Problem details >> Only those lines in the data below from the line containing "You are a computer-use agent. Screen" through the line containing "Instruction: Click the", both included, should be restated word for word.

Available records >>
►

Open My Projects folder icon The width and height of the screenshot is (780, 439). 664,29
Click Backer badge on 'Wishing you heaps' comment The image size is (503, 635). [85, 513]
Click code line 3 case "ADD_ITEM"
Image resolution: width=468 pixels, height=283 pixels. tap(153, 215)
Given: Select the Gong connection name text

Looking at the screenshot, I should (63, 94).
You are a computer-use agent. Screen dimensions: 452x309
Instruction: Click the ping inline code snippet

◄
►

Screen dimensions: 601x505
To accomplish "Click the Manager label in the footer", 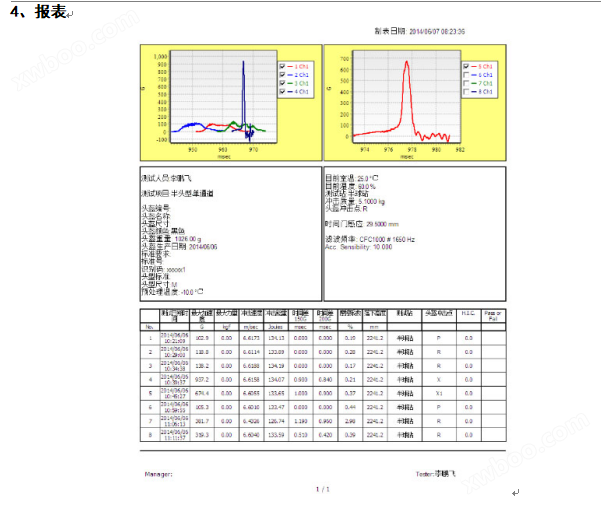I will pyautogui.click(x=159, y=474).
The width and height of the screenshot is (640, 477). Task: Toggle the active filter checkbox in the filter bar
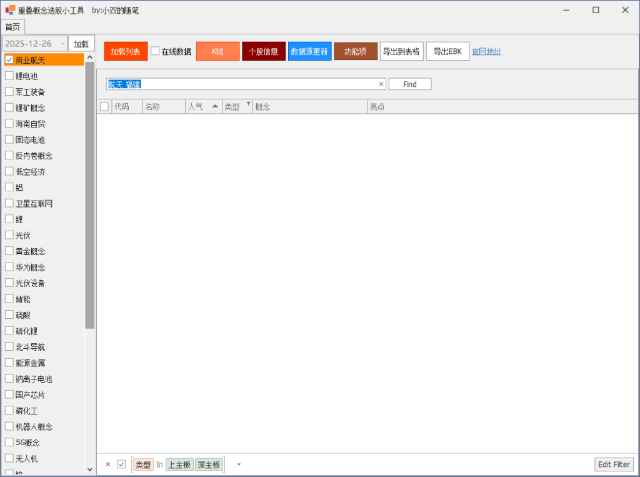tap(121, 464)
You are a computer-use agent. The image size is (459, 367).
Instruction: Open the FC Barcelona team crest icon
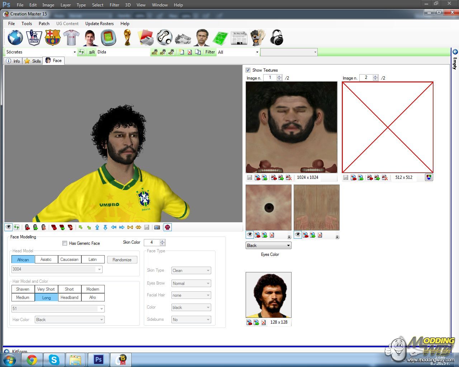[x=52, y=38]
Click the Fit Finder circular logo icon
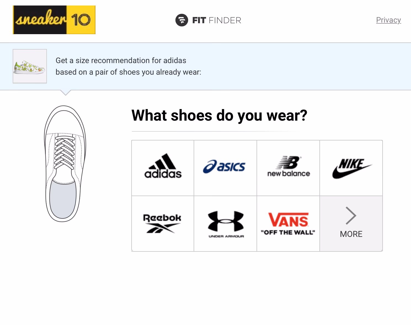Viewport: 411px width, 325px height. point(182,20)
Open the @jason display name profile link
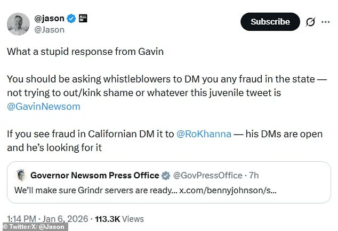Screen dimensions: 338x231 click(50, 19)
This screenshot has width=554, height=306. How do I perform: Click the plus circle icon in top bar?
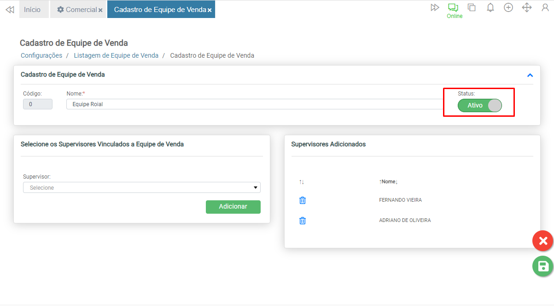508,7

◄

Exercise solution >>
You are a computer-use agent. Screen dimensions: 452x309
Instruction: Click the ping inline code snippet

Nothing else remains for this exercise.